▶ **GIVEN TEXT**:

Some studies have been conducted by surveying pregnant women to see what they crave and when. Salt, sour, bitter, sweet, and hot tastes are often craved at some point during pregnancy, though not necessarily together. Survey data seems to suggest, for example, that women shy away from bitter foods in the first trimester of pregnancy, perhaps because bitterness can signal the presence of a toxin that could hurt the fetus. Women tend to experience increased cravings for salty and sour flavors, like pickles, in the advanced stages of pregnancy, and sweet flavors are often desired in the early stages.
One explanation for a craving like pickles and ice cream is simply that the woman's body is searching for specific nutrients. Many midwives have suggested that pregnancy cravings indicate some sort of vitamin or mineral deficiency, and that the body is trying to make up for this by making foods with the needed nutrition seem especially appealing. This is certainly true in the case of pica, a syndrome in which people eat or crave things that are actually inappropriate for eating, like clay and glass.
Other researchers have dismissed this explanation, arguing that pregnancy cravings are linked to hormonal changes in the body. This theory is supported by the fact that many women develop strange food cravings at the points in their menstrual cycle that involve an especially high level of hormones. This doesn't explain why cravings change from pregnancy to pregnancy, however. A woman might want pickles and ice cream all the time in her first pregnancy, and abhor it in the next.
Pregnancy cravings have also been linked to psychological causes. Some people think that women may experience cravings for unusual things because they expect to experience them, in a self-fulfilling prophecy. Women who have experienced the intensity of pregnancy cravings might laugh this off, but the human relationship with food is very wrapped up in psychology. The inner workings of the mind may well be the reason why some pregnant women salivate at the thought of eating spicy crackers, while others crave potato chips.
Although pickles and ice cream are a very stereotypical pregnancy craving, this particular urge actually seems to be comparatively rare. Although some pregnant women crave pickles, they don't generally want them with ice cream, but that doesn't mean that weird food combinations don't happen in pregnancy. Peanut butter and pickle sandwiches, for example, are popular with some women, as are many other blends of traditionally salty and sour foods.

▶ **PROBLEM DESCRIPTION**: Rewrite the part of the passage on pregnancy cravings that opens with the words containing "Some studies have" and closes with "the early stages.", switching "pickles" to "olives".

[Items stored in a collection]

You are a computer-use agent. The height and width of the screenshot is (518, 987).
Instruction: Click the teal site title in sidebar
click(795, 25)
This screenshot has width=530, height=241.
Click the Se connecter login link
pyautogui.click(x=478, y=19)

▶ **RESPONSE**:
Some studies have been conducted by surveying pregnant women to see what they crave and when. Salt, sour, bitter, sweet, and hot tastes are often craved at some point during pregnancy, though not necessarily together. Survey data seems to suggest, for example, that women shy away from bitter foods in the first trimester of pregnancy, perhaps because bitterness can signal the presence of a toxin that could hurt the fetus. Women tend to experience increased cravings for salty and sour flavors, like olives, in the advanced stages of pregnancy, and sweet flavors are often desired in the early stages.